» Task requirements: Starting at the line that contains "Click the home navigation icon", reproduce only the lines through the end of the data, exactly, including both the first and the last; skip the pictures.

[Saved entries]
________________________________________
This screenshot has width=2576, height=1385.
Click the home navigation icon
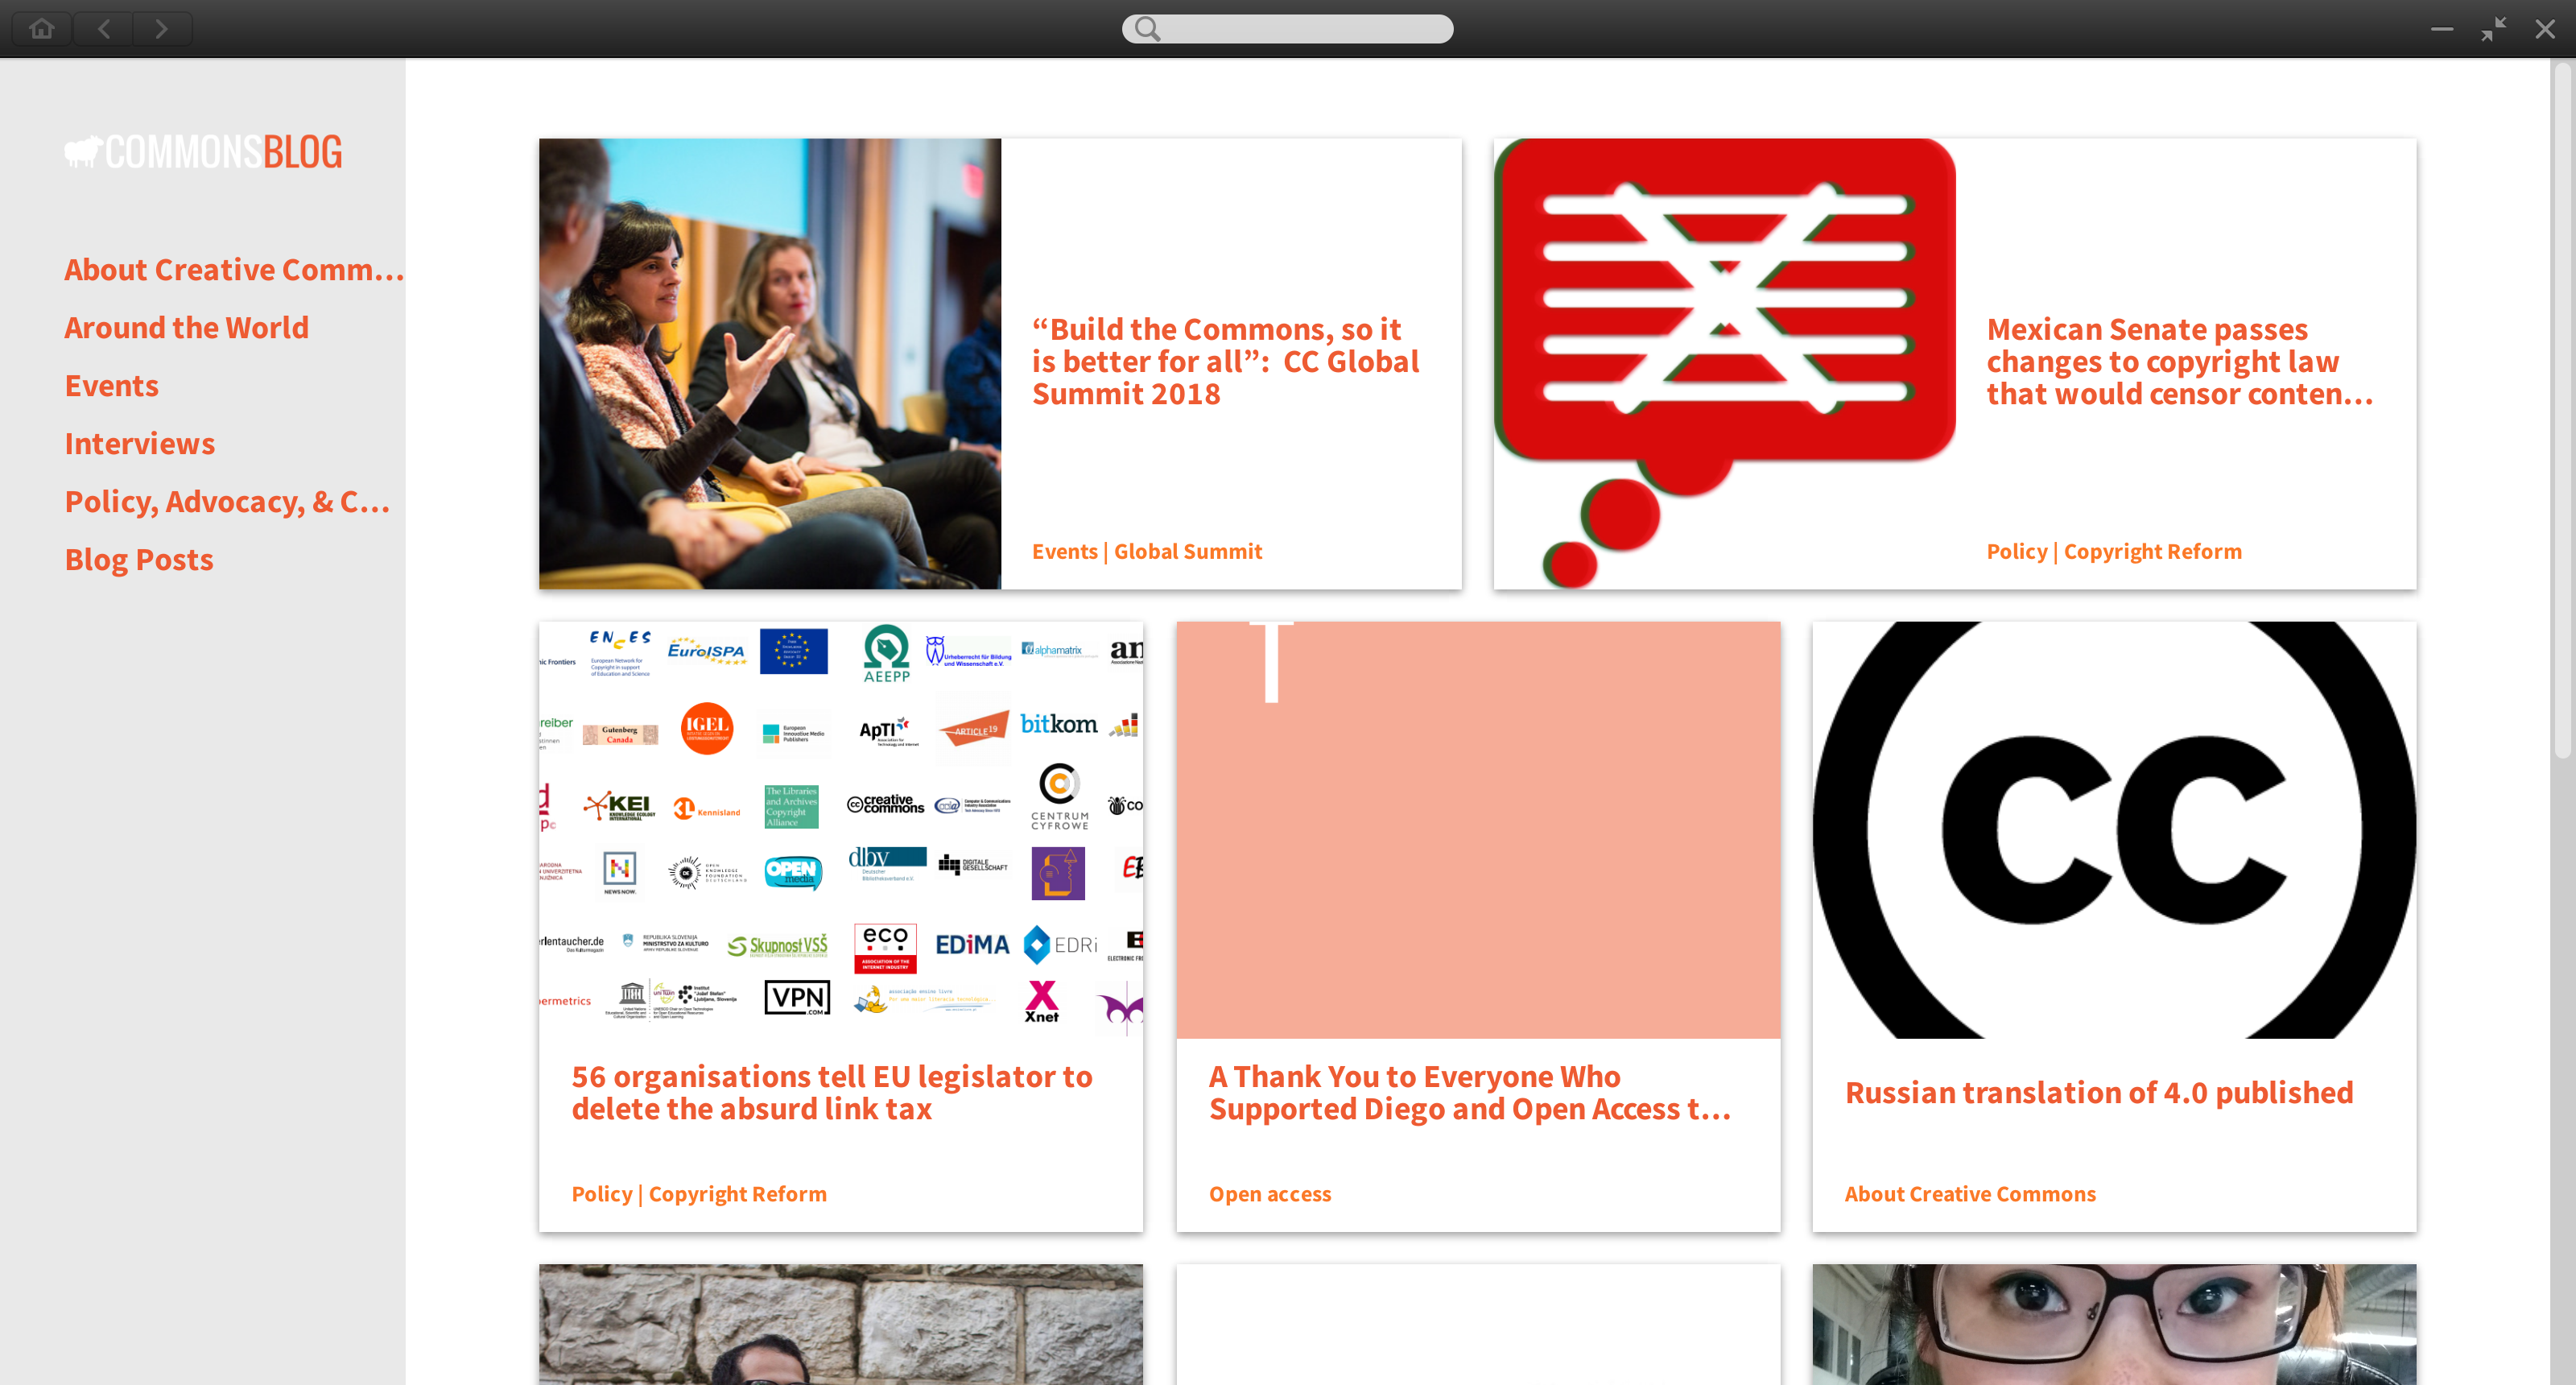pos(41,27)
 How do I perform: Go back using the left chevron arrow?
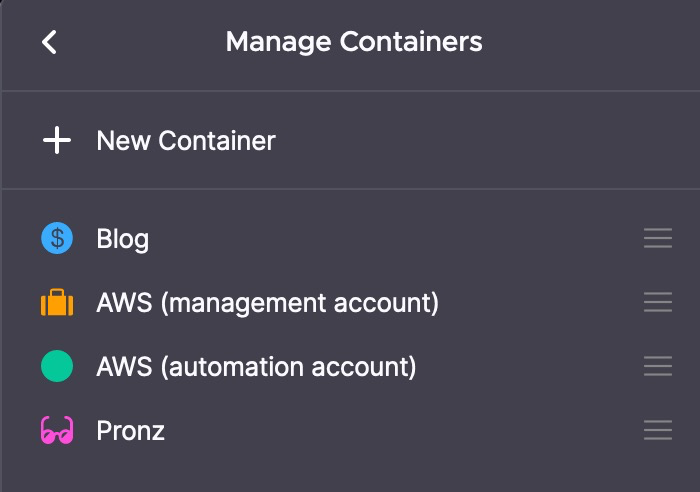(x=49, y=42)
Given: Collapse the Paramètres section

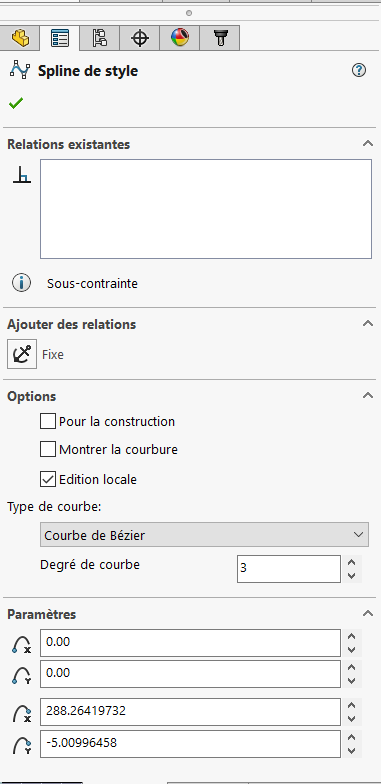Looking at the screenshot, I should [368, 614].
________________________________________
» Result of the exercise:
Click the home navigation icon
pos(41,27)
 How do I perform: Go back using the left chevron arrow?
(x=49, y=42)
Given: Collapse the Paramètres section

Looking at the screenshot, I should [368, 614].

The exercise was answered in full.